United States District Court, N.D. West Virginia

March 22, 2019

THE MONONGALIA COUNTY COAL COMPANY, Plaintiff,
v.
UNITED MINE WORKERS OF AMERICA, INTERNATIONAL UNION, and UNITED MINE WORKERS OF AMERICA, LOCAL UNION 1702, Defendants.

          MEMORANDUM OPINION AND ORDER REMANDING CASE TO ARBITRATOR

          THOMAS S. KLEEH UNITED STATES DISTRICT JUDGE.
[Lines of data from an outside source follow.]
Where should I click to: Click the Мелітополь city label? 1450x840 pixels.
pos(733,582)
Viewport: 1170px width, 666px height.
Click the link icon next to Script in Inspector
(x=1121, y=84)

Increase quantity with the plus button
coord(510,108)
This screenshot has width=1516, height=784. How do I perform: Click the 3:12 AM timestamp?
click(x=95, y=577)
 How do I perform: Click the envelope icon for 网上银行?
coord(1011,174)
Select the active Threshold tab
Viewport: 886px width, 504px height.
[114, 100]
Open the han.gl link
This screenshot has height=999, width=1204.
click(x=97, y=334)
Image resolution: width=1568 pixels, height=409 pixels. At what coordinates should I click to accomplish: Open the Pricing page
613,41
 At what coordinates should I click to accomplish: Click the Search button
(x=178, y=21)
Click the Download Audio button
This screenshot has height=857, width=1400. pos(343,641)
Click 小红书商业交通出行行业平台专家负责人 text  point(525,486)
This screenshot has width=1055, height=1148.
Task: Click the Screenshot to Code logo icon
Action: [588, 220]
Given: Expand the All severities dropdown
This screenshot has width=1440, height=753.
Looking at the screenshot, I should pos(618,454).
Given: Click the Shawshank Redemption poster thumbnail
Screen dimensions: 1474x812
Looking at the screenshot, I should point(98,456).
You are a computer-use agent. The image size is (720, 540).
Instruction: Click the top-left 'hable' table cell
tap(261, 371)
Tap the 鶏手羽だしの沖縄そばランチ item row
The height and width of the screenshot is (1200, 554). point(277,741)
         I. PROCEDURAL HISTORY

         The Monongalia County Coal Company (“Plaintiff”) brought this action pursuant to Section 301 of the Labor Management Relations Act, 29 U.S.C. § 185, against the United Mine Workers of America, International Union, and the United Mine Workers of America, Local Union 1702 (collectively, “Defendants”), moving to vacate an arbitration award. This matter comes before the Court on the parties' cross-motions for summary judgment. The motions have been fully briefed and are now ripe for review. For the reasons set forth below, this Court will remand the case to the arbitrator for clarification regarding the award.

         II. BACKGROUND

         The collective bargaining agreement governing this dispute is the National Bituminous Coal Wage Agreement of 2011 (“NBCWA”). ECF No. 13-1. The NBCWA establishes work jurisdiction of union-represented employees and provides restrictions on Plaintiff's ability to contract out this work. Id. at 16-21. Article XXIII of the NBCWA provides a procedure for the final and binding resolution of disputes that may arise regarding the application of the NBCWA's provisions. Id. at 305-14. The parties may settle the dispute themselves or they may submit the dispute to a binding arbitration. Id.

         This dispute involves work performed at the Monongalia County Mine in Wana, West Virginia, on (1) April 2, 3, and 4, 2016, and (2) April 8, 2016. ECF No. 13-3 at 6, 10. On these dates, Plaintiff used non-bargaining unit personnel to assemble a longwall mining unit. Id. Tim Gibson, a member of Local 9909, filed two grievances, alleging that Plaintiff violated the terms of the NBCWA because Plaintiff hired contractors to perform work reserved for union members. Id.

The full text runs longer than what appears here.